» Task prompt: Output the lines below verbatim, everything from the line containing "Open the QR code image" down to the line containing "Action: tap(722, 90)", with both of those lines included.

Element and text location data
◆ ◆ ◆

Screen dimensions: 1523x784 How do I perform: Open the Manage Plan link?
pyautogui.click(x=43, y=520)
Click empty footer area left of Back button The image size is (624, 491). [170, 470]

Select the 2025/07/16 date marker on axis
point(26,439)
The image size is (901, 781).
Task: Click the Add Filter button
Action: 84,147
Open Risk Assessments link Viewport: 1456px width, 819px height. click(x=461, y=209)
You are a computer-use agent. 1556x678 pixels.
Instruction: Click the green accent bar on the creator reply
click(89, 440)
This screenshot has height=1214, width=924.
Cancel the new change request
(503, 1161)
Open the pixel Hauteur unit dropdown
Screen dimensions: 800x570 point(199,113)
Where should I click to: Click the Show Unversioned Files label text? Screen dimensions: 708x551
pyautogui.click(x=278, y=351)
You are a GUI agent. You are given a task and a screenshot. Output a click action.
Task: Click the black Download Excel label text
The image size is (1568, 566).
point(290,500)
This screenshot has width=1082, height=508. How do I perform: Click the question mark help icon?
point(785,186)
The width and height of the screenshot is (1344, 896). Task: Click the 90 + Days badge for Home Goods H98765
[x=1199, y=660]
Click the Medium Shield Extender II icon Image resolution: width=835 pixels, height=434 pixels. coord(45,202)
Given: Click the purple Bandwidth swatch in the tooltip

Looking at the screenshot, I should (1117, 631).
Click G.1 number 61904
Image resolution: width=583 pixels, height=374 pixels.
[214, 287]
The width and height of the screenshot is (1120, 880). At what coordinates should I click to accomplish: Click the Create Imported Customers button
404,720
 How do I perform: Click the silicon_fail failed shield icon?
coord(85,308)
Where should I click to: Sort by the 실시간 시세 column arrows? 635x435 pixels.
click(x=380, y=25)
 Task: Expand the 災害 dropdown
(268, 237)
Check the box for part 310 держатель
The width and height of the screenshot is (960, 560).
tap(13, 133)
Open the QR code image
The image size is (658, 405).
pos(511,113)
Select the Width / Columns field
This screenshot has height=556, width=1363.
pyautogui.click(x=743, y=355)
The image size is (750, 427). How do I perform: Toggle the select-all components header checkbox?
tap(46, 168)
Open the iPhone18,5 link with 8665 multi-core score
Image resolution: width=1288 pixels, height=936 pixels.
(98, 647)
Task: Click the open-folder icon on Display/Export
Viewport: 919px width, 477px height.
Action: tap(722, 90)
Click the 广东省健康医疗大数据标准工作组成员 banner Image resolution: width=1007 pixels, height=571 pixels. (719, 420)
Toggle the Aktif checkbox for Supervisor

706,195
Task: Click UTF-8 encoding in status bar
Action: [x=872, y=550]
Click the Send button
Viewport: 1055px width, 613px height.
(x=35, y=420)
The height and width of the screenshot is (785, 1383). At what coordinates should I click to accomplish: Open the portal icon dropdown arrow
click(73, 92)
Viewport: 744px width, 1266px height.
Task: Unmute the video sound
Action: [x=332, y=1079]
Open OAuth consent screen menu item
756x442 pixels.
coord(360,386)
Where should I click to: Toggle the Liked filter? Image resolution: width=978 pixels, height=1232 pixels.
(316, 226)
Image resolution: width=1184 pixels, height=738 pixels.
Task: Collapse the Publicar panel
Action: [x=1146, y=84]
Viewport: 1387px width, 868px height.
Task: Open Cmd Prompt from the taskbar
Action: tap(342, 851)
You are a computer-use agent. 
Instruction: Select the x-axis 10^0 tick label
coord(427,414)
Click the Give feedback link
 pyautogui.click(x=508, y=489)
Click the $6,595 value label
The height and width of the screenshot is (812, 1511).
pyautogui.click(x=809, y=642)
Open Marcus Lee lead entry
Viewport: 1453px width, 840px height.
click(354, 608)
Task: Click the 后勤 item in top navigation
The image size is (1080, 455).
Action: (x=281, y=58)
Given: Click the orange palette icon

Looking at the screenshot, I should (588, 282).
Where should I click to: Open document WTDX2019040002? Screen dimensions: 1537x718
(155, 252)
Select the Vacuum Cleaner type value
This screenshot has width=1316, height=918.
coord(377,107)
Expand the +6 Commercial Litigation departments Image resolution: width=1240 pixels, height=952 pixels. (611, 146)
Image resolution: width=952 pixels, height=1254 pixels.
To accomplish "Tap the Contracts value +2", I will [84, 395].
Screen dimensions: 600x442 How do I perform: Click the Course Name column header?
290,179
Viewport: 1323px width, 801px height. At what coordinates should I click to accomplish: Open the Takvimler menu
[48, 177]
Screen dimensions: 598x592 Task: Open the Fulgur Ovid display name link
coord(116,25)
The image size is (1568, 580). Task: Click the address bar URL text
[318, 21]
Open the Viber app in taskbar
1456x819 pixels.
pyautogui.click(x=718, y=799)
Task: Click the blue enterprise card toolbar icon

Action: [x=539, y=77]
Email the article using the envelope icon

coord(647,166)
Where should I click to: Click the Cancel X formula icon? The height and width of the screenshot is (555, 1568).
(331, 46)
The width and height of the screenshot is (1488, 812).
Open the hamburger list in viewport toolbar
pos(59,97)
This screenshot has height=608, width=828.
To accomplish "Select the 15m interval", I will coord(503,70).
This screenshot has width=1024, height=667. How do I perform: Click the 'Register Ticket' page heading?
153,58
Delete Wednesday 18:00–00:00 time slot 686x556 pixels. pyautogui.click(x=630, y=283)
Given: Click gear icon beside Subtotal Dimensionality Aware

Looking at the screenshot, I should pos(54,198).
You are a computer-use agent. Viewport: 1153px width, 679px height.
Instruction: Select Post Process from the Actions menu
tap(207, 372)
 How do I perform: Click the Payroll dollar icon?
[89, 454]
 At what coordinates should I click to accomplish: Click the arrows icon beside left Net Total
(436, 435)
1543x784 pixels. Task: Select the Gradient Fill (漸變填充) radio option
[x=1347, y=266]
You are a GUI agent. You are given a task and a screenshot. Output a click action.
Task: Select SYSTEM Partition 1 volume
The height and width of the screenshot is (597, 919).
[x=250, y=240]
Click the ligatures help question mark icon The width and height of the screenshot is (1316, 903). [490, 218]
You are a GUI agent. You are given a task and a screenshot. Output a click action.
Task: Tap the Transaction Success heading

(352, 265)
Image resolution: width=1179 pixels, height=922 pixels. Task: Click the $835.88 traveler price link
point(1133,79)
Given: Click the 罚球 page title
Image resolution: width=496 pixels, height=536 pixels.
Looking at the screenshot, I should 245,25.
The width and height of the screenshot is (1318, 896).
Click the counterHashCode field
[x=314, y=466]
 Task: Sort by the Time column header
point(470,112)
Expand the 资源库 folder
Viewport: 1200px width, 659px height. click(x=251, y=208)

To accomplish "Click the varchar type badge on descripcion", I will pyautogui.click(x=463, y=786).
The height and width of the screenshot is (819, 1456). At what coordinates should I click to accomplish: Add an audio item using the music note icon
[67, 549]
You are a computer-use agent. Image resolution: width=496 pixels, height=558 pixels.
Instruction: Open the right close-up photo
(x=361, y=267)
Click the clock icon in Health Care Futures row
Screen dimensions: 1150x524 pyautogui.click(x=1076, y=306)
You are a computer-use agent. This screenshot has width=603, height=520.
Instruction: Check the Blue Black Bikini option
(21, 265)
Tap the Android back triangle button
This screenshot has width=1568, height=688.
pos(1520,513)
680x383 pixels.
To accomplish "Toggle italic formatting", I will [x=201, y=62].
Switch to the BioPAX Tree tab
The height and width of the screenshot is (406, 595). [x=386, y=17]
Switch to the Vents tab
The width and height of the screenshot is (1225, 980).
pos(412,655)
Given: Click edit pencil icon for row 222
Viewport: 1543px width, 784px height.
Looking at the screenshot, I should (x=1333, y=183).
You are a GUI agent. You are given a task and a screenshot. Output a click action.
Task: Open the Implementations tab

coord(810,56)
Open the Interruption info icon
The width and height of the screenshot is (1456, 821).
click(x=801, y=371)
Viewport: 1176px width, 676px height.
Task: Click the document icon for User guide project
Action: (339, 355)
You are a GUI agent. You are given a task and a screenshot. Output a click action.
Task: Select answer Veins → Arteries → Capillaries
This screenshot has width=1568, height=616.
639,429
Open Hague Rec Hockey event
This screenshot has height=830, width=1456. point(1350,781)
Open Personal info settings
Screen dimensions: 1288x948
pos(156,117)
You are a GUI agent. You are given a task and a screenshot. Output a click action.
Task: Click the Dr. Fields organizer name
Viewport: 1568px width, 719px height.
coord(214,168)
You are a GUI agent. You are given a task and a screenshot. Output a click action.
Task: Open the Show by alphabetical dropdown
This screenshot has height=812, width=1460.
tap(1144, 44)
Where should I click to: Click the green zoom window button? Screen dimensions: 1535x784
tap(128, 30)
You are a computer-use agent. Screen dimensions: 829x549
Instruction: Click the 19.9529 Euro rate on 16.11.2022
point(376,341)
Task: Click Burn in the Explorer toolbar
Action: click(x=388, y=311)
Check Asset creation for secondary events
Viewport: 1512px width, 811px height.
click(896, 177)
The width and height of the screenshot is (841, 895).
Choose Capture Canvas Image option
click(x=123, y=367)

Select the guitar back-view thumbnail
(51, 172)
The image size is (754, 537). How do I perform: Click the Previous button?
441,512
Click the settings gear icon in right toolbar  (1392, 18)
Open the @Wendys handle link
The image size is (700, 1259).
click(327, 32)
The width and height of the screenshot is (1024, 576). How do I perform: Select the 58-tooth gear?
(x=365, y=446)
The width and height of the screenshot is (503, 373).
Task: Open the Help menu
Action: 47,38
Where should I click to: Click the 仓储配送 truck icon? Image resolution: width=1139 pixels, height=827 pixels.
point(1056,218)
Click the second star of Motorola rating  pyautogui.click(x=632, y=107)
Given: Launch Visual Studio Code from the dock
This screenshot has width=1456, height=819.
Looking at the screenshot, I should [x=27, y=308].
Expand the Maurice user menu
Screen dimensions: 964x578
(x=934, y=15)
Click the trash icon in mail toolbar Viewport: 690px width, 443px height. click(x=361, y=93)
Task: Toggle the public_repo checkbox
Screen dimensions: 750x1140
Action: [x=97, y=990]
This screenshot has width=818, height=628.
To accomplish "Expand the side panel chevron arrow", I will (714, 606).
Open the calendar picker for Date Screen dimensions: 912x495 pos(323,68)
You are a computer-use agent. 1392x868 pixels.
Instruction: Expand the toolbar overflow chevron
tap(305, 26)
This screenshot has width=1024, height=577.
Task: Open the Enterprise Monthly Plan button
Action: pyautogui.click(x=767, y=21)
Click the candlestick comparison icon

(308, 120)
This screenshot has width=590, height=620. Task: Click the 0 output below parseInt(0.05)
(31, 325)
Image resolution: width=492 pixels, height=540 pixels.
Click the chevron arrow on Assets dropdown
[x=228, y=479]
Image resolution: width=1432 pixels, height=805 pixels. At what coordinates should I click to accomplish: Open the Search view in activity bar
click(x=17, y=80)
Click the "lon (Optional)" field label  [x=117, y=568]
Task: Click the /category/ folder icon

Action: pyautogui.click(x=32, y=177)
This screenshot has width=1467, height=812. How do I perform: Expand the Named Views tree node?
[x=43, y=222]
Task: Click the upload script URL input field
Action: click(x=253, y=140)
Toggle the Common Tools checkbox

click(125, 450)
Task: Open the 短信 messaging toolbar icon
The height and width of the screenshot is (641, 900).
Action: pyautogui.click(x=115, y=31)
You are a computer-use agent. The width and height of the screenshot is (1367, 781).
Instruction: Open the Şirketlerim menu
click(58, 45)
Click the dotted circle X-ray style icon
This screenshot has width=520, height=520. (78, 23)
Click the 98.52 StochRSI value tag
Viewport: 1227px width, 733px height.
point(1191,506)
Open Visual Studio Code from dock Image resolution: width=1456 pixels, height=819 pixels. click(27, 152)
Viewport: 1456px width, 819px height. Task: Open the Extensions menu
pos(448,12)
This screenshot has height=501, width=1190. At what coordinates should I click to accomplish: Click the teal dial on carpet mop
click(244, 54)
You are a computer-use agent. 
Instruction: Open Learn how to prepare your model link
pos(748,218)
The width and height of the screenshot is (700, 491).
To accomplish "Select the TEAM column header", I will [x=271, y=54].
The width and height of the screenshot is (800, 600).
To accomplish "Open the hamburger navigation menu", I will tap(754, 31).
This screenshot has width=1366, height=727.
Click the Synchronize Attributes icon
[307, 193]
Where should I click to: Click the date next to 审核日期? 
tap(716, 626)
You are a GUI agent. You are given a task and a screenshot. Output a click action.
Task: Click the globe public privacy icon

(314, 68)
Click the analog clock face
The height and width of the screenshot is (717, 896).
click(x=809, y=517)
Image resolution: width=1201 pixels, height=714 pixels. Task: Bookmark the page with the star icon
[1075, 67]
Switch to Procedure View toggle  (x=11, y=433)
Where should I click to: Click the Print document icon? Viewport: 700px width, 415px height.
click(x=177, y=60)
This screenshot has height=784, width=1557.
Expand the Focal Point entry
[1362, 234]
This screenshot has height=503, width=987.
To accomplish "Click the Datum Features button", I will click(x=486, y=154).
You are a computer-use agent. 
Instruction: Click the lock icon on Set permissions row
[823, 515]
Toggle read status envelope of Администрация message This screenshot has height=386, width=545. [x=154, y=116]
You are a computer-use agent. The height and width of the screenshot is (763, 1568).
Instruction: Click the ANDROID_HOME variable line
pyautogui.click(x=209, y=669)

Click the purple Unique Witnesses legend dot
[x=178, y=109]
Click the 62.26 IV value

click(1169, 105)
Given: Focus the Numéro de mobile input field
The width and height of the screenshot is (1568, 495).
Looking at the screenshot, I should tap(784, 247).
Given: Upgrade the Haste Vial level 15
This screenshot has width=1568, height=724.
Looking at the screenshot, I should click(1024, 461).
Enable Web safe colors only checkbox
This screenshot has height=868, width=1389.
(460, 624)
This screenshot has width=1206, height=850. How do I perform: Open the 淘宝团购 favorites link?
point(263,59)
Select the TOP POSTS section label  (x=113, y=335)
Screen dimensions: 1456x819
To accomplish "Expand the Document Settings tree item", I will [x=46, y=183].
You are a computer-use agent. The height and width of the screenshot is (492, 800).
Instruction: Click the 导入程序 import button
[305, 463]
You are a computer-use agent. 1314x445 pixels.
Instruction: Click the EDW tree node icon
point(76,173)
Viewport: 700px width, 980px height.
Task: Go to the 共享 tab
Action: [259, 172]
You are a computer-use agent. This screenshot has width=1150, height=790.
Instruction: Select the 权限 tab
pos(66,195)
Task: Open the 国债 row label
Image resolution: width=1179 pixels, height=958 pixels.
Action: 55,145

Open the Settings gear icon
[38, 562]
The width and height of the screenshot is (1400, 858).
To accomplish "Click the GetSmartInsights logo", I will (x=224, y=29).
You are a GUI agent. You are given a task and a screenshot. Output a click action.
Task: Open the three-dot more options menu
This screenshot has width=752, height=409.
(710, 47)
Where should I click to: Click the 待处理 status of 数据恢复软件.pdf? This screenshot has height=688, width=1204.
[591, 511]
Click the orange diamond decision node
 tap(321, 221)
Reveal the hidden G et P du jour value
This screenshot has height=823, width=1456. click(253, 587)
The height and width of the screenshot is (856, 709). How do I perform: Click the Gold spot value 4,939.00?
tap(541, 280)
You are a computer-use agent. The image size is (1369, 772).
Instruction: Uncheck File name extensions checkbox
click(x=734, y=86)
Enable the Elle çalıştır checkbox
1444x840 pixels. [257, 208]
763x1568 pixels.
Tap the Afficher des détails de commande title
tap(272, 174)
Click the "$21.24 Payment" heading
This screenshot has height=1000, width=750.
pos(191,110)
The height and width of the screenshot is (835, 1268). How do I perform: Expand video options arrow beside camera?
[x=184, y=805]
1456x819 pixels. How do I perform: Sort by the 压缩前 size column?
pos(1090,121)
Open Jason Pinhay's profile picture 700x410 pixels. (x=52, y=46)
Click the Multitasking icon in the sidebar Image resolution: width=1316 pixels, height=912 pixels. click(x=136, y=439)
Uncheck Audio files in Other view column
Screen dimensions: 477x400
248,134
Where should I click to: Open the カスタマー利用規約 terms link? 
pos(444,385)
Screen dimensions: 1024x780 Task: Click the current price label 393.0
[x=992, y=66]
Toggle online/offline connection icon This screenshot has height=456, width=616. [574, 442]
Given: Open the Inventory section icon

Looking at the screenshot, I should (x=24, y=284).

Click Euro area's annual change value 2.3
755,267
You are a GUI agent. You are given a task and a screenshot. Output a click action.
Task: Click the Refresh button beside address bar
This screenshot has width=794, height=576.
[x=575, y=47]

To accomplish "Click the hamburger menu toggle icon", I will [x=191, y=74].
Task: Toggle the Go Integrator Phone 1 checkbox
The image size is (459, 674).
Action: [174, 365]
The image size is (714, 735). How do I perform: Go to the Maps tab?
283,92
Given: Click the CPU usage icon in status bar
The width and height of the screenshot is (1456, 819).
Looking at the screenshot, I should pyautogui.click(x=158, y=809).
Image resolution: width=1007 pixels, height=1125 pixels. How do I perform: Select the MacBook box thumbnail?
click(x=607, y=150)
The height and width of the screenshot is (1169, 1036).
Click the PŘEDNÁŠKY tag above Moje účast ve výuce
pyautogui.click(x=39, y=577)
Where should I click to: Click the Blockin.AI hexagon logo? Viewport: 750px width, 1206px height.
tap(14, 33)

◆ ◆ ◆

» Result:
Open the QR code image
The image size is (658, 405).
pos(511,113)
Select the Width / Columns field
This screenshot has height=556, width=1363.
pyautogui.click(x=743, y=355)
The image size is (750, 427). How do I perform: Toggle the select-all components header checkbox?
tap(46, 168)
Open the iPhone18,5 link with 8665 multi-core score
Image resolution: width=1288 pixels, height=936 pixels.
(98, 647)
Task: Click the open-folder icon on Display/Export
Viewport: 919px width, 477px height.
Action: tap(722, 90)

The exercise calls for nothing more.